→ **YOUR OBJECTIVE**: The records below should be set down in full, please, without any change.
-- ENTRIES SHOWN follows --
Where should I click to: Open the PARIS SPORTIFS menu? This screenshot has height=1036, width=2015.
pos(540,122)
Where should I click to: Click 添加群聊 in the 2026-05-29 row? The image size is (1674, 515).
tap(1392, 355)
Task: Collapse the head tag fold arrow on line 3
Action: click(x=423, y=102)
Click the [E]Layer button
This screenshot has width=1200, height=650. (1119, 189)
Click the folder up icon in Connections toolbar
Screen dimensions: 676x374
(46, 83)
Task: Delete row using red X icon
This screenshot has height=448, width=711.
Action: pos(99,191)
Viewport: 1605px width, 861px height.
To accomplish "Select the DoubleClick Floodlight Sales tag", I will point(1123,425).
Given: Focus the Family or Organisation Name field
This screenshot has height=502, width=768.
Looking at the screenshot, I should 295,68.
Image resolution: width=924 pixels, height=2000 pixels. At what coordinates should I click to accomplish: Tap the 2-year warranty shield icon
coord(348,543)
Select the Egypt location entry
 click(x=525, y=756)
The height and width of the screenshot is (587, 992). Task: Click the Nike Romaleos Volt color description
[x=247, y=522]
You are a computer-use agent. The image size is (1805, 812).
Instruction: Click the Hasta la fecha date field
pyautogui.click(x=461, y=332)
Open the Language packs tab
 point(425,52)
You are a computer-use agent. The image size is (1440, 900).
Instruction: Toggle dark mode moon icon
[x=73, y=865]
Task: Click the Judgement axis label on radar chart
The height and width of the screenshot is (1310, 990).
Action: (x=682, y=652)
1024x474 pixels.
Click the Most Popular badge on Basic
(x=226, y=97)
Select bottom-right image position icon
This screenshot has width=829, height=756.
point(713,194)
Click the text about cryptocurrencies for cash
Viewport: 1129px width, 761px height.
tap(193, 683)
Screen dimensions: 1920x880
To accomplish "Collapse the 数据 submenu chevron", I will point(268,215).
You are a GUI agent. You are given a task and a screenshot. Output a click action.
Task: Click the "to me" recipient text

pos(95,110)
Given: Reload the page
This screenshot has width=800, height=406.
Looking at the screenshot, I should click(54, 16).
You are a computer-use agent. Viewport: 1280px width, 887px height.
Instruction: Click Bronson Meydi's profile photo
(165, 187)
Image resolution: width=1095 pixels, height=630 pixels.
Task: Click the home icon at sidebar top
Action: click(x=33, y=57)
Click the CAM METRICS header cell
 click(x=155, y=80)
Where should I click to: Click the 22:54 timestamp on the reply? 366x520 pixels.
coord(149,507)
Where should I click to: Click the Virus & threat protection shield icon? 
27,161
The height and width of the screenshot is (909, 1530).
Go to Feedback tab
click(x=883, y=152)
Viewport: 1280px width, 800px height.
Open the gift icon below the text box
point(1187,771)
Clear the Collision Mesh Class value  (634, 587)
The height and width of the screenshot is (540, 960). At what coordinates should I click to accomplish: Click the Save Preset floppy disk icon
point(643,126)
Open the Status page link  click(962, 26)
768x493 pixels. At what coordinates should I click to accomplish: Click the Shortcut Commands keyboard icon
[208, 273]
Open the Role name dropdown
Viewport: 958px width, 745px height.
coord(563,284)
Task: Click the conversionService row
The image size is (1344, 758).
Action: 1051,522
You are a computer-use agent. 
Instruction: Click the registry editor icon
-- ENTRIES SHOWN concluded --
→ **WRITTEN REPLY**:
Where should I click to: Open the PARIS SPORTIFS menu? This screenshot has height=1036, width=2015.
pos(540,122)
Where should I click to: Click 添加群聊 in the 2026-05-29 row? The image size is (1674, 515).
tap(1392, 355)
Task: Collapse the head tag fold arrow on line 3
Action: click(x=423, y=102)
Click the [E]Layer button
This screenshot has width=1200, height=650. (1119, 189)
Click the folder up icon in Connections toolbar
Screen dimensions: 676x374
(46, 83)
Task: Delete row using red X icon
This screenshot has height=448, width=711.
Action: pos(99,191)
Viewport: 1605px width, 861px height.
To accomplish "Select the DoubleClick Floodlight Sales tag", I will point(1123,425).
Given: Focus the Family or Organisation Name field
This screenshot has height=502, width=768.
Looking at the screenshot, I should 295,68.
Image resolution: width=924 pixels, height=2000 pixels. At what coordinates should I click to accomplish: Tap the 2-year warranty shield icon
coord(348,543)
Select the Egypt location entry
 click(x=525, y=756)
The height and width of the screenshot is (587, 992). Task: Click the Nike Romaleos Volt color description
[x=247, y=522]
You are a computer-use agent. The image size is (1805, 812).
Instruction: Click the Hasta la fecha date field
pyautogui.click(x=461, y=332)
Open the Language packs tab
 point(425,52)
You are a computer-use agent. The image size is (1440, 900).
Instruction: Toggle dark mode moon icon
[x=73, y=865]
Task: Click the Judgement axis label on radar chart
The height and width of the screenshot is (1310, 990).
Action: (x=682, y=652)
1024x474 pixels.
Click the Most Popular badge on Basic
(x=226, y=97)
Select bottom-right image position icon
This screenshot has width=829, height=756.
point(713,194)
Click the text about cryptocurrencies for cash
Viewport: 1129px width, 761px height.
tap(193, 683)
Screen dimensions: 1920x880
To accomplish "Collapse the 数据 submenu chevron", I will point(268,215).
You are a GUI agent. You are given a task and a screenshot. Output a click action.
Task: Click the "to me" recipient text

pos(95,110)
Given: Reload the page
This screenshot has width=800, height=406.
Looking at the screenshot, I should click(54, 16).
You are a computer-use agent. Viewport: 1280px width, 887px height.
Instruction: Click Bronson Meydi's profile photo
(165, 187)
Image resolution: width=1095 pixels, height=630 pixels.
Task: Click the home icon at sidebar top
Action: click(x=33, y=57)
Click the CAM METRICS header cell
 click(x=155, y=80)
Where should I click to: Click the 22:54 timestamp on the reply? 366x520 pixels.
coord(149,507)
Where should I click to: Click the Virus & threat protection shield icon? 
27,161
The height and width of the screenshot is (909, 1530).
Go to Feedback tab
click(x=883, y=152)
Viewport: 1280px width, 800px height.
Open the gift icon below the text box
point(1187,771)
Clear the Collision Mesh Class value  (634, 587)
The height and width of the screenshot is (540, 960). At what coordinates should I click to accomplish: Click the Save Preset floppy disk icon
point(643,126)
Open the Status page link  click(962, 26)
768x493 pixels. At what coordinates should I click to accomplish: Click the Shortcut Commands keyboard icon
[208, 273]
Open the Role name dropdown
Viewport: 958px width, 745px height.
coord(563,284)
Task: Click the conversionService row
The image size is (1344, 758).
Action: 1051,522
You are a computer-use agent. 
Instruction: Click the registry editor icon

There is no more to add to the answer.